Given problem.
Please update the lines between the one holding "You are a GUI" and the one holding "This screenshot has height=728, width=2576.", inclusive, changing "Identify the location of" to "Locate" and leaving everything else in them unchanged.

[Entries taken from a collection]

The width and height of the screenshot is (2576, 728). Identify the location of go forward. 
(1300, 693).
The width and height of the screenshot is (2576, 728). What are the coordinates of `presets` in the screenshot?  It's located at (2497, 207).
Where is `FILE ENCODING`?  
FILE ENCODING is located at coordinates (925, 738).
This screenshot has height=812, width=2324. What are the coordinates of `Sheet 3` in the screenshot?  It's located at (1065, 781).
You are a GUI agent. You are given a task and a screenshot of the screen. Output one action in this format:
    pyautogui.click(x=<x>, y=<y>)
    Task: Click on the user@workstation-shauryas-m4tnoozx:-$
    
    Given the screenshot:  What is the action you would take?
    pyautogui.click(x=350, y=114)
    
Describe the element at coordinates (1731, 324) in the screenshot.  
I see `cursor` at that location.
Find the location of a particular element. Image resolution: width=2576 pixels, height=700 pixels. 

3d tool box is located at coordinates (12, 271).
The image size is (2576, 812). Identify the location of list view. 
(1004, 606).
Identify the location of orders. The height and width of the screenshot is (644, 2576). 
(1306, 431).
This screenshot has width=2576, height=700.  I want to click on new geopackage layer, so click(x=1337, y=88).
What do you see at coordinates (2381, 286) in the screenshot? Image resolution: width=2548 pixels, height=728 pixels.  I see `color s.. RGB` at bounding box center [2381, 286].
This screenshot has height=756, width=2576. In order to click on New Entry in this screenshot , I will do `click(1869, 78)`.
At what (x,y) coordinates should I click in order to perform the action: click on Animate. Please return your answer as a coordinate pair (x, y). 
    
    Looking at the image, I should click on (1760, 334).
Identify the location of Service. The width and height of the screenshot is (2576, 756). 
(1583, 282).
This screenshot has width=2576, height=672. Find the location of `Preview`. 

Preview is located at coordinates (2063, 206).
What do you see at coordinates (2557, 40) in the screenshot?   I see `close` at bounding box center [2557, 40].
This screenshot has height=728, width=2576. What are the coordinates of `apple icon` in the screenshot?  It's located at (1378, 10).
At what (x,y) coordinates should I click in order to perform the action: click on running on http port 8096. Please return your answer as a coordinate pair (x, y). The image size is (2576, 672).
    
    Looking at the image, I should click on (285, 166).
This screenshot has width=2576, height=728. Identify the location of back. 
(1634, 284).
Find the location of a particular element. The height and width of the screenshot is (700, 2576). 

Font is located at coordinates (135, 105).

Answer to this task.
You are a GUI agent. You are given a task and a screenshot of the screen. Output one action in this format:
    pyautogui.click(x=<x>, y=<y>)
    Task: Click on the user@workstation-shauryas-m4tnoozx:-$
    
    Given the screenshot:  What is the action you would take?
    pyautogui.click(x=350, y=114)
    
Describe the element at coordinates (1731, 324) in the screenshot.  
I see `cursor` at that location.
Find the location of a particular element. Image resolution: width=2576 pixels, height=700 pixels. 

3d tool box is located at coordinates (12, 271).
The image size is (2576, 812). Locate list view. 
(1004, 606).
Locate orders. The height and width of the screenshot is (644, 2576). 
(1306, 431).
This screenshot has width=2576, height=700.  I want to click on new geopackage layer, so click(x=1337, y=88).
What do you see at coordinates (2381, 286) in the screenshot? Image resolution: width=2548 pixels, height=728 pixels.  I see `color s.. RGB` at bounding box center [2381, 286].
This screenshot has height=756, width=2576. In order to click on New Entry in this screenshot , I will do `click(1869, 78)`.
At what (x,y) coordinates should I click in order to perform the action: click on Animate. Please return your answer as a coordinate pair (x, y). 
    
    Looking at the image, I should click on (1760, 334).
Locate Service. The width and height of the screenshot is (2576, 756). 
(1583, 282).
This screenshot has width=2576, height=672. Find the location of `Preview`. 

Preview is located at coordinates (2063, 206).
What do you see at coordinates (2557, 40) in the screenshot?   I see `close` at bounding box center [2557, 40].
This screenshot has height=728, width=2576. What are the coordinates of `apple icon` in the screenshot?  It's located at (1378, 10).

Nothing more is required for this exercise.